In summer 2001, Shane interned in New York City at Pilot recording studio, where he was offered an assistant position. Knowing he needed to finish college first, Shane returned to IU and graduated in spring 2002. Will Schillinger, the recording studio’s owner, held the position for him until after he graduated. He moved to New York City that summer, and he’s lived there ever since.
Shane worked his way through the ranks of the studio from his initial fly-on-the-wall assistant position to engineering work for professional clients.
By the time HBO began work on its acclaimed comedy series "Flight of the Conchords," Shane had built a reputation for himself. On occasion clients requested him by name.
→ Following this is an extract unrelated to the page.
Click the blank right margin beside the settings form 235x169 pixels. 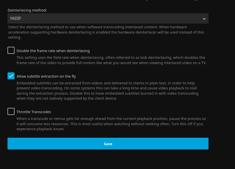click(222, 83)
Through coincidence, a bit of luck and the good name Shane had created for himself with years of hard work, he was recommended by a former client to a producer for the series, which had begun shooting in New York and was in need of a new sound engineer after a bad experience with another studio.
And it needed it urgently. It was the sort of spur-of-the-moment request that could have been sunk by any variety of other commitments, but Shane was free and willing, and there began a years-long partnership that would take him on tours around the globe.
In 2007, Shane won a Grammy when the comedy group’s album, "The Distant Future," won the Best Comedy Album award.
He accompanied the group on its U.S. theater tour, and again on subsequent tours as its following grew larger and larger.
“It started in small theaters, and we ended in a basketball arena,” he said.
Other gigs have been less unexpected.
“I’ve been fortunate in that I’ve been on sessions where I met people and we had a really good experience, and a really good session, so when the next project came around they asked for me,” he said.
Shane is also the co-owner of Eleven Audio Design, a firm specializing in high-end audio system design. The firm’s humble beginnings came out of a series of help requests Shane and his close friend and former roommate received from local bars and other venues who knew about Shane’s experience with recording equipment.
The project began in casual exchanges of audio expertise for free drinks or spare change, and evolved into a nationally recognized firm.
“It grew to where it went from bar tabs to legitimate jobs,” he said. “It got to the point where people were asking for certificates of insurance and all this official business stuff.”
So finally, Shane and his partner, Kevin Brubaker, founded Eleven Audio Design in 2009 to design and install sound systems for commercial clients.
He branched out into film sound mixing when friends from IU who were fans of his music work approached him with a job. The first project on which they collaborated was a short film that screened at the Tribeca Film Festival.
Shane was intrigued because the film would feature no dialogue, instead constructing its sonic depth and building atmosphere from natural and non-vocal sounds.
“Sound design was a real key part of it,” Shane said. “I’d have to create all this emotion and all this movement using only natural sounds.”
One of the most magical parts of Shane’s job, he says, is helping artists render their visions in real life.
“They can see in their head how it looks and how it sounds, and then my job, or the challenge that’s presented to me, is to get it out of their head and make it come out of the speakers,” he said.
Sometimes, that process is a literal translation of the musical or sonic phrase the artist has dreamed up into a musical recording or sound design sequence. Other times, it’s a careful process of development that produces something altogether different from, but also better than, that initial vision.
“Both can be equally rewarding,” he said. “The idea that I’m faithfully recreating something exactly how they hear it or imagine it, an accomplishing that is exciting and rewarding, as well as being given the runway to try to come up with something or bring something new and creative to the work.”